* Begin *

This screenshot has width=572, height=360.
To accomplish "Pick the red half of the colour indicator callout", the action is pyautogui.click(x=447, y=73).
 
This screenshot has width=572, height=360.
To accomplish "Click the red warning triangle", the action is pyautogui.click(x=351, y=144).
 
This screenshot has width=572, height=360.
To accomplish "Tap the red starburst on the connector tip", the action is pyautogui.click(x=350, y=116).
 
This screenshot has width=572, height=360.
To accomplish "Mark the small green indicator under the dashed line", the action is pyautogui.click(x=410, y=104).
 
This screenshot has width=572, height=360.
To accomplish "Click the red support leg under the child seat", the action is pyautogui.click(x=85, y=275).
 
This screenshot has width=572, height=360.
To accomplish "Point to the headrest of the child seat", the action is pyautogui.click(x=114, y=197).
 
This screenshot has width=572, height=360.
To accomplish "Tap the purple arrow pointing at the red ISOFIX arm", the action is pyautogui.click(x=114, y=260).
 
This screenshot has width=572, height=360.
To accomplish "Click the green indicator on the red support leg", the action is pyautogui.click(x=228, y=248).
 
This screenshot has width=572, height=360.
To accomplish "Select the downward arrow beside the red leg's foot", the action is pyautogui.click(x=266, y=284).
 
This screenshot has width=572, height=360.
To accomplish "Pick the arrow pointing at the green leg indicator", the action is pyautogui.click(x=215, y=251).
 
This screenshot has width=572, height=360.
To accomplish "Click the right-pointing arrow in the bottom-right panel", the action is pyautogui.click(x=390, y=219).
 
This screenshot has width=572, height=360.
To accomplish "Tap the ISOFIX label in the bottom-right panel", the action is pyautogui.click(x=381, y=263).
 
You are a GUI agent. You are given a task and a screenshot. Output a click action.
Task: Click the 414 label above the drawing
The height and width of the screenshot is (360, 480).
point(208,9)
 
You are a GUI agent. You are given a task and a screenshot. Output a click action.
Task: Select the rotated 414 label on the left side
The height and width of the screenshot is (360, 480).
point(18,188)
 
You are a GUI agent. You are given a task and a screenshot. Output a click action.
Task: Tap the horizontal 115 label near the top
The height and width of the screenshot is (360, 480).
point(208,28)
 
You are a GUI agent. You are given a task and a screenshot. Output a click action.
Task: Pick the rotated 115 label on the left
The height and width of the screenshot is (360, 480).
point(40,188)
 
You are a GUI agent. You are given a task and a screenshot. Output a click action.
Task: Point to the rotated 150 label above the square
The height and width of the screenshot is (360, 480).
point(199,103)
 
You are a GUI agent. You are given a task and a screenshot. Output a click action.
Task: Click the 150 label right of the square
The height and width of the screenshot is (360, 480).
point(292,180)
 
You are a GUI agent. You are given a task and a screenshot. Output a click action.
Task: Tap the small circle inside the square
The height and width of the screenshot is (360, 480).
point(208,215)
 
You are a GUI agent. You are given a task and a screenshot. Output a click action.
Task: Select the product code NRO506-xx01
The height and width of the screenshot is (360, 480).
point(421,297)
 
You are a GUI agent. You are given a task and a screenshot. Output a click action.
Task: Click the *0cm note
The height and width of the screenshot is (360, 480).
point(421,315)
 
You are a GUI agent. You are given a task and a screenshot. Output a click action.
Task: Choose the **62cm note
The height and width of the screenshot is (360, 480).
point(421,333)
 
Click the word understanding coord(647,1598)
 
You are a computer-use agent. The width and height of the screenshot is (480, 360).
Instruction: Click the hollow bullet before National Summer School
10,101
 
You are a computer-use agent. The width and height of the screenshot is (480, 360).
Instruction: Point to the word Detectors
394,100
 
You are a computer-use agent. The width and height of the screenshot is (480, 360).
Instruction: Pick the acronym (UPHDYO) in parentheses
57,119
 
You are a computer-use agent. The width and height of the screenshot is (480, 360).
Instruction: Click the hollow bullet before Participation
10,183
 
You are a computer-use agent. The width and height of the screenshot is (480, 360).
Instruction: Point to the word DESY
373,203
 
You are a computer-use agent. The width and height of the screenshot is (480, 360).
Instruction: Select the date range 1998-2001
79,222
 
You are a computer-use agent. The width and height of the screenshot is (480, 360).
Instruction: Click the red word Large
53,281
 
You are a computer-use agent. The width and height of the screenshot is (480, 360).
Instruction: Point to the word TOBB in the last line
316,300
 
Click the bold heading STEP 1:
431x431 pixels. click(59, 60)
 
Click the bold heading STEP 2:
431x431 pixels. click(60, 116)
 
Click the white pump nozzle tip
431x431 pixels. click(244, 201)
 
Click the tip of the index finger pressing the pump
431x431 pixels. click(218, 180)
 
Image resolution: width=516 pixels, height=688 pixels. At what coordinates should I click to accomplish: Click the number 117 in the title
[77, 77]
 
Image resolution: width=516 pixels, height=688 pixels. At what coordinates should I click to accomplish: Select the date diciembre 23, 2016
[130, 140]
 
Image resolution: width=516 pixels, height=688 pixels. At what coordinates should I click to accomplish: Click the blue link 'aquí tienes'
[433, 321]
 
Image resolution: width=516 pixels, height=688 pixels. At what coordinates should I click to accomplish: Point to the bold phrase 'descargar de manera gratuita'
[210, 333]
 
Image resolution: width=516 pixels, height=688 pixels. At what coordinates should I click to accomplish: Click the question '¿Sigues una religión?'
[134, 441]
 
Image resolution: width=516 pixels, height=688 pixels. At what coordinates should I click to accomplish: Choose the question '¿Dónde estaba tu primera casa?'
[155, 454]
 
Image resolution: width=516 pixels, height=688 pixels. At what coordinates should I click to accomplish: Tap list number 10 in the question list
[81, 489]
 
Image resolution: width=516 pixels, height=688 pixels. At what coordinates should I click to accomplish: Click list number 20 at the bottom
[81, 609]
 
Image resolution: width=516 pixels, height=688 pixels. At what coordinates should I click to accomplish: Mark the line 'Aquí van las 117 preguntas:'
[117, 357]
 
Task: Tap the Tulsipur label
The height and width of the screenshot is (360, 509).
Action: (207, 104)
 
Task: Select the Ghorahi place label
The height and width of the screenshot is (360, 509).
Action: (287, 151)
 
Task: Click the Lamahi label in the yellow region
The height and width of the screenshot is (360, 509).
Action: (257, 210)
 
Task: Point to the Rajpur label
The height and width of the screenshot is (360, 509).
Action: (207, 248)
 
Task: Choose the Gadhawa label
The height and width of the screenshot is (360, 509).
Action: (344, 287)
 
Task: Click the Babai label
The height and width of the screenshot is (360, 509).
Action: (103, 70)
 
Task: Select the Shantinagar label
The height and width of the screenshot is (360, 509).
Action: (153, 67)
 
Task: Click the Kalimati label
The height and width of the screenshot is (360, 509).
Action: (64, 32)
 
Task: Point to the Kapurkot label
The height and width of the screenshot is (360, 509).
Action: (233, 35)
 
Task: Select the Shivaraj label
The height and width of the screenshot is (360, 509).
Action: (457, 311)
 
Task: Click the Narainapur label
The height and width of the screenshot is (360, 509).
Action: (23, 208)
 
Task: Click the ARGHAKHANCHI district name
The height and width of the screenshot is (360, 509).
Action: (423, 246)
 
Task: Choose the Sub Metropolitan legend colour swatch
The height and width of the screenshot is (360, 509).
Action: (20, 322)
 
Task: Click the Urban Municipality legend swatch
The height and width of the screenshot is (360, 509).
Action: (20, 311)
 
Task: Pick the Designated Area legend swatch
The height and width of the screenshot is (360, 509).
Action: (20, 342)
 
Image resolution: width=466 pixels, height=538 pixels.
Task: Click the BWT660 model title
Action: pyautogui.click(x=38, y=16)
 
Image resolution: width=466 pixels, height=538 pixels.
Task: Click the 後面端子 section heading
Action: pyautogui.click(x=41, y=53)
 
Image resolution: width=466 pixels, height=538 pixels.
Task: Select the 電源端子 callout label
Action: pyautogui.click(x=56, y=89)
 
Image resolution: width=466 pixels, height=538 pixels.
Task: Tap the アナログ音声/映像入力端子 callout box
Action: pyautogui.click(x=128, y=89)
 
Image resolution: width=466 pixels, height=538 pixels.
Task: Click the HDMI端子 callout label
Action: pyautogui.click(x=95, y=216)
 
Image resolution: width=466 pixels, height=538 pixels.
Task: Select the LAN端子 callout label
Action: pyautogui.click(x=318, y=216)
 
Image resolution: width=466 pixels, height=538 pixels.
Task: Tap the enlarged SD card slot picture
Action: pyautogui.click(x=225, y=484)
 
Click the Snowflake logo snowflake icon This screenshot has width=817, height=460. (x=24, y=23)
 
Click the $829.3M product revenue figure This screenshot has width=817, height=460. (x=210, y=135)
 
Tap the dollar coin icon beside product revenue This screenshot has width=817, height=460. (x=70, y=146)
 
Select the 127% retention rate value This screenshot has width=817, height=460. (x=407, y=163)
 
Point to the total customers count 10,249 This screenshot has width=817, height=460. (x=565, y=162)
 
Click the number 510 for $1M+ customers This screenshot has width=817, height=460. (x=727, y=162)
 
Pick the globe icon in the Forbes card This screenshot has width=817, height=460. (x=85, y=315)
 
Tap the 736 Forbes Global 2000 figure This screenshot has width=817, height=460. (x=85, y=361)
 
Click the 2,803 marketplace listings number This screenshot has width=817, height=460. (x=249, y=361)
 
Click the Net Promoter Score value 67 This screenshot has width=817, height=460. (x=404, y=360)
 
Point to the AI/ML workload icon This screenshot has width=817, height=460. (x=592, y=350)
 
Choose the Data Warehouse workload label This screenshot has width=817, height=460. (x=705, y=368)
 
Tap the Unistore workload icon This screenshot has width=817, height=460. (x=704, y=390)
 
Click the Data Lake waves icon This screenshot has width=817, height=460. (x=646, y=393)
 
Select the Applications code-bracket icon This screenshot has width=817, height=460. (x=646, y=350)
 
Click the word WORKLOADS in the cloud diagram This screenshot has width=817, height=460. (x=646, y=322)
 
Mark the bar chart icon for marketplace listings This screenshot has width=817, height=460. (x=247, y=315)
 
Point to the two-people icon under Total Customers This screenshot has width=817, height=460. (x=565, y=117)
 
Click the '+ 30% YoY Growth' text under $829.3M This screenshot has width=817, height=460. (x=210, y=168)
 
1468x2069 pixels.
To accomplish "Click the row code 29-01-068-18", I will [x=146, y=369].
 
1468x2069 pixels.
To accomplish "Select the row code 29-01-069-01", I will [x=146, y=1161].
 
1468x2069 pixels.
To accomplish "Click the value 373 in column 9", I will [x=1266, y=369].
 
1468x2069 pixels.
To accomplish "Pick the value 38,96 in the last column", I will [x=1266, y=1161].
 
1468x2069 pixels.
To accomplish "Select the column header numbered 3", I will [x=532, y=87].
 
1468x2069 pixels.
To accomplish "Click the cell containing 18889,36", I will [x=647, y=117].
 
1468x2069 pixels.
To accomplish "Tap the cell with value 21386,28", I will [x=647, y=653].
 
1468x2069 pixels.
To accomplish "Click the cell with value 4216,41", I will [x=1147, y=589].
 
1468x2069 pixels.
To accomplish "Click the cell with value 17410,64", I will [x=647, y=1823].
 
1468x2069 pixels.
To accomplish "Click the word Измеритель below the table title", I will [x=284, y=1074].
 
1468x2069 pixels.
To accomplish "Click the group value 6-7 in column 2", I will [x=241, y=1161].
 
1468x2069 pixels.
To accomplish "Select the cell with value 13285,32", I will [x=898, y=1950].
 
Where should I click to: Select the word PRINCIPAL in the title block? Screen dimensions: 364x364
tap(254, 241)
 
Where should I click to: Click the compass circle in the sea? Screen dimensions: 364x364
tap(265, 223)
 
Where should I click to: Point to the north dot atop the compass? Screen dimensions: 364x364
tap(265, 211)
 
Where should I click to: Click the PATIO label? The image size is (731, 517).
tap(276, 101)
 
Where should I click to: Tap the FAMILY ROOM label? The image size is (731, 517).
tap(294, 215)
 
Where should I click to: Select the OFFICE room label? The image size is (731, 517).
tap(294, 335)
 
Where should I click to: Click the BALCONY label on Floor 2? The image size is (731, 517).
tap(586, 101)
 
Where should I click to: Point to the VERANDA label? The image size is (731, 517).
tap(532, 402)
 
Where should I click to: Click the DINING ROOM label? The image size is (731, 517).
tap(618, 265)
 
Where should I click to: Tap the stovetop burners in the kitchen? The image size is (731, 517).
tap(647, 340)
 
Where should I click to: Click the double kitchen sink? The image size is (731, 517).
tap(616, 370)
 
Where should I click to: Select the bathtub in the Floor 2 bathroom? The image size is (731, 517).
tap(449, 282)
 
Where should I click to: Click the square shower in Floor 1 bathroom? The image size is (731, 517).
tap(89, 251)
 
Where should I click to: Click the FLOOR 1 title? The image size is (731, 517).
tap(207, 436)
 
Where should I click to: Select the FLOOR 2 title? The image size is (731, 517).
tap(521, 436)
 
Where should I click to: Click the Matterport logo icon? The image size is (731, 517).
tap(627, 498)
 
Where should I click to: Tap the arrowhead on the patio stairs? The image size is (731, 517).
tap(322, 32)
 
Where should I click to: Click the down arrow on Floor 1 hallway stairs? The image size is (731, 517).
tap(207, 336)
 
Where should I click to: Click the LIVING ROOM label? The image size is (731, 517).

* End *

Reproduce the entries from the first line through the line containing "is pyautogui.click(x=351, y=144).", inclusive, increasing every coordinate in the answers by 40 and leaving all other text unchanged.

The reply:
This screenshot has width=572, height=360.
To accomplish "Pick the red half of the colour indicator callout", the action is pyautogui.click(x=487, y=113).
 
This screenshot has width=572, height=360.
To accomplish "Click the red warning triangle", the action is pyautogui.click(x=391, y=184).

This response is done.